I am now the owner of a 1978 Cadillac Seville Grand Opera Coupe. This was my grandmother’s car and one of a few hundred made of this model. It is not running, but I believe that is due to it sitting. It is all original and has very few miles. What is the history of this model, and is it considered “desirable” or sought-after? Thank you! – Whitney

RAY: I don’t think anyone would ever describe this car as “desirable,” Whitney. Your grandmother either had very unusual taste (you might want to look for a picture of your grandfather), or she had a great sense of humor. Or both. Because this is one of the weirdest, ugliest vehicles known to man.

For our other four readers, if you’ve never seen one, you owe it to yourself to Google “Cadillac Seville Grand Opera Coupe,” and then come back and finish reading today’s column when you’ve stopped laughing.

This was not a car made at the factory by Cadillac, which reduces its value to some extent but also gives Cadillac plausible deniability for its existence. The Grandeur Motor Car Company of – wait for it – Pompano Beach, Florida, made a bunch of these by taking a Cadillac Seville (which was based on a Chevy Nova), removing the front seats, extending the hood and windshield backward and having the driver pilot the car from where the back seat used to be.

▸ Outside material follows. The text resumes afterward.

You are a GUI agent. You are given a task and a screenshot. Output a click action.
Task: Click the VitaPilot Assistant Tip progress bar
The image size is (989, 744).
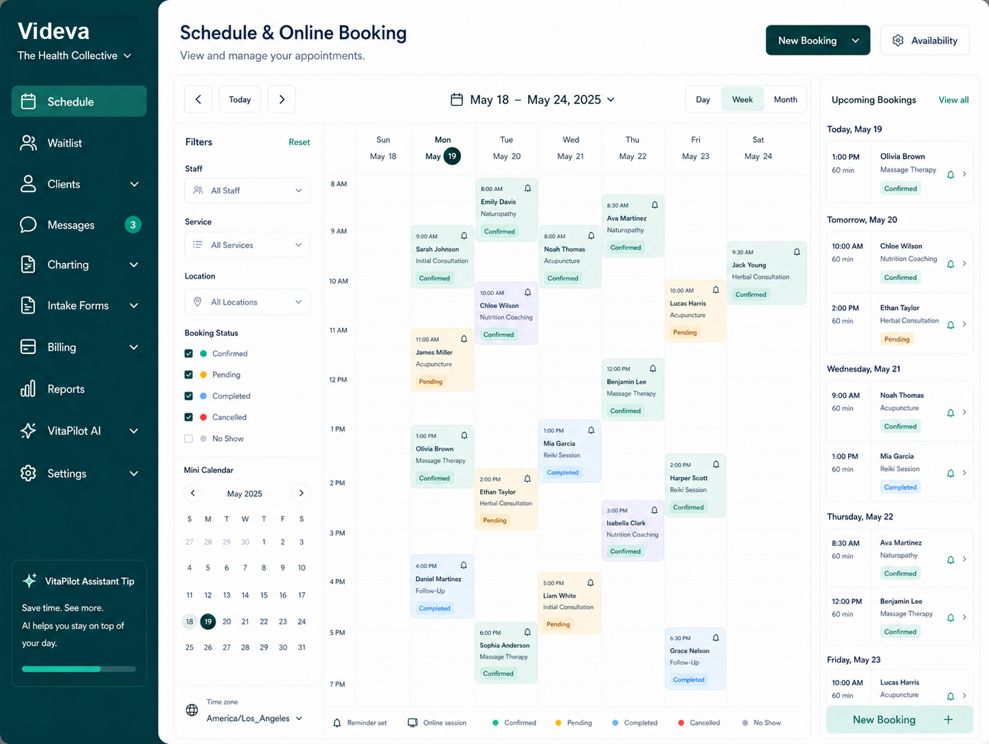click(x=79, y=669)

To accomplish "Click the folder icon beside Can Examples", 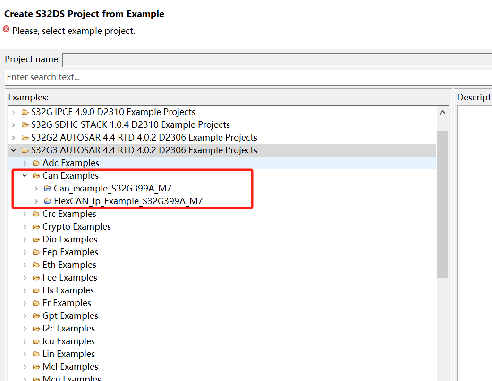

But the piece de resistance – the touch that puts the Grand Opera Coupe in league with sky-blue polyester leisure suits and gold toilets – are the fake, wire-wheeled spare-tire covers that are built in, on each side, between where the driver sits and the front wheels.

Now, is there a market for these things, Whitney? Of course! I contacted our friend Craig Fitzgerald, who writes for bestride.com. He’s our go-to guy for all things automotive and ridiculous. Craig says that since they are “conversions” and not original Cadillacs, even Grand Opera Coupes in great condition have never pulled in more than about $15,000.

He says that a Barrett-Jackson auction in Las Vegas got $16,000 for one in mint condition a couple of years ago, but I think they had to throw in a couple of other cars with it.

Anyway, that’s something, Whitney, right? If you can get $15,000 or $16,000 for this thing, you can get yourself something you might be willing to be seen in. Good luck.

Faulty air bag light requires a scan

Dear Car Talk:

I have a 1996 Honda Accord with 161,000 miles. I am the second owner, but I’ve had it since ’97, and it is the most mechanically reliable car I have ever owned. In the past few months, it has developed an intermittent issue. Sometimes – not always, but more than half the time – when I start on a drive, the air bag warning light comes on. If the trip is short, the light (if it came on) will stay on the entire time. But if the trip is longer, after 30 minutes or so the light goes off. If the light never came on, or if it goes out during a trip, once it is out, it doesn’t come back on during that trip. Is this something I should worry about? – Albert

RAY: Not unless you think you might need the air bag someday, Albert.

Air bags have a “self-diagnostic” system that takes a few seconds to run every time you start your car. So each time you start up your Accord, the computer checks to make sure all the components necessary to deploy your air bags are present, accounted for and working.

While the car is testing the air bag circuits, you’ll see the air bag (or SRS) light on your dashboard. Once the system has checked out and is ready to go, the light will go off. So if the light is on, at least one of your air bags won’t function if you need it.

On a 20-year-old car, it could be almost any part of the system. It could be a faulty sensor, a bad air bag module, a bad clock spring or a problem with a wiring harness somewhere. And you’re going to need a mechanic to scan the car for you and track it down.

In the meantime, keep your Bronko Nagurski football helmet on the passenger seat. And if the air bag light doesn’t go off after a few seconds, fasten that chin strap.

And needless to say, you’ll want to get it fixed as soon as you can, Albert.